A Florencia Magalí Morales la detuvieron el 6 de abril en Santa Rosa de Conlara, San Luis. Supuestamente la paró la policía mientras caminaba por la calle sin autorización. Esa noche la familia recibió un llamado: les avisaron que Magalí se había suicidado en la comisaría. A pesar de las contradicciones en los testimonios de los policías, las dudas que deja la autopsia y las declaraciones de los testigos que escucharon gritos en la celda, el Poder Judicial confía en la versión policial. La familia está convencida de que la mataron.
La madrugada del 24 de abril Franco Maranguello, de 16 años, charlaba con un vecino en la puerta de su casa en San Luis. Un patrullero lo vio y lo llevó detenido. Dos horas después la mamá salió del trabajo y lo fue a buscar a la Comisaría del Menor. Mientras completaba un formulario la mujer vio que llegaban una ambulancia y la camioneta de la morgue.
—Se ahorcó en la celda, usó la remera que tenía puesta —le dijeron los policías. Un detalle generó sospechas. Franco medía un metro ochenta. Si se hubiera colgado de los barrotes, sus piernas no podrían haber quedado colgando. "Además de las lesiones en el cuello tenía moretones en los brazos y unas lesiones superficiales en las rodillas", dijo el abogado de la familia, Gustavo Otegui, a Cosecha Roja.
Las relaciones conflictivas entre la policía y los jóvenes de sectores populares siempre tienen componentes locales: en Chaco, a la violencia institucional se le agrega el racismo. La discriminación y el maltrato se potencian sobre aquellos que pertenecen a las comunidades de pueblos originarios.
La madrugada del 31 de mayo, más de un mes y medio después de iniciado el aislamiento obligatorio, policías de la Comisaría 3ra de Fontana entraron a los tiros al barrio Bandera Argentina, uno de los seis que conforman el Gran Toba, en la periferia de Resistencia. Elsa Fernández se despertó de golpe. Afuera, la policía disparaba balas de goma y amenazaba a los vecinos. Su sobrino Alejandro intentó sostener la puerta. Aguantó unos pocos segundos. Al menos cuatro policías la rompieron, entraron, lo agarraron de los pelos y le dieron piñas en la cara y el estómago. Mientras lo sacaban de la casa le seguían pegando.
Una de las hijas de Elsa registró la escena con el celular. En el video, viralizado al día siguiente, se ve y oye un pequeño fragmento de lo que pasó: mientras los amenazaban, los policías –algunos de civil– les apuntaron con las armas a los niños y le pegaron por igual a varones y mujeres; a Alejandro lo arrastraron, lo tiraron al piso y lo patearon. Después lo llevaron hasta la esquina, lo tiraron a una zanja y le siguieron pegando.

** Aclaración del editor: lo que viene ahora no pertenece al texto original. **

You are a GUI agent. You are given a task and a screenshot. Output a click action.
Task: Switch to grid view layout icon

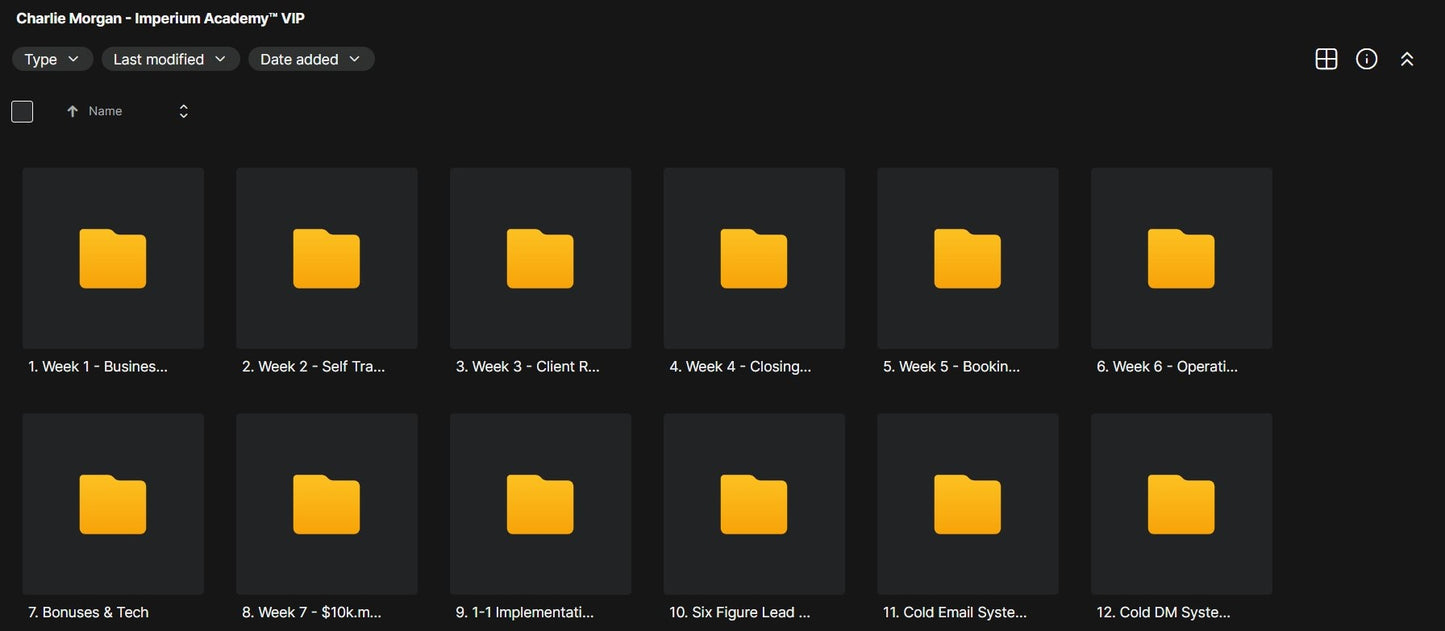point(1326,59)
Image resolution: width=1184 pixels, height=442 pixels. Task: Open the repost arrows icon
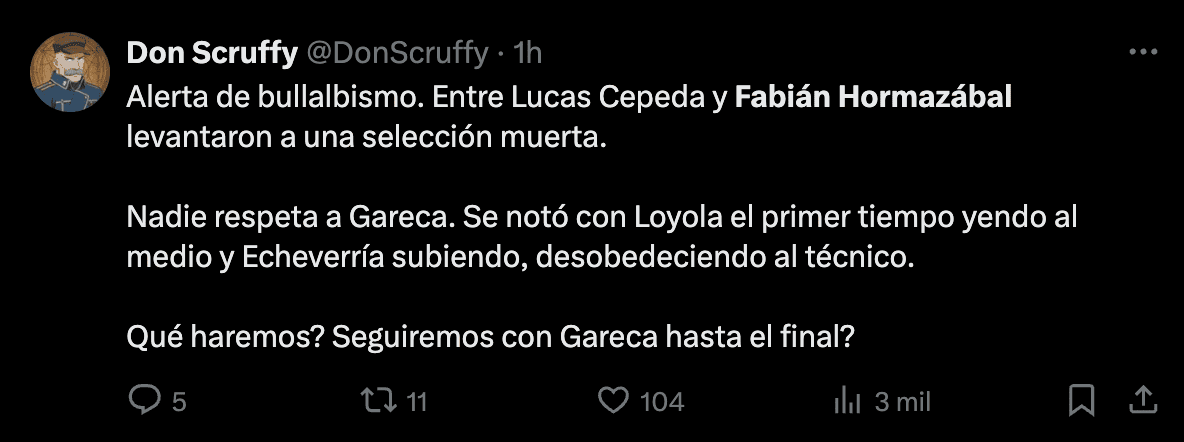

Los policías detuvieron a cuatro jóvenes. "Indios infectados, hay que matarlos a todos", les gritaban en la comisaría. Cuando los largaron, cerca del mediodía, tenían los ojos y los labios hinchados, heridas y cortes en la cara y manchas de sangre.En los últimos meses, al menos tres mujeres de los barrios Bandera Argentina y Malvinas Argentinas habían denunciado en la Jefatura de Policía de Resistencia los maltratos y golpizas de agentes de la Comisaría 3ra a pibes del barrio. Una de ellas contó que a su hijo lo pararon porque andaba en una moto nueva. No le creían que fuera suya.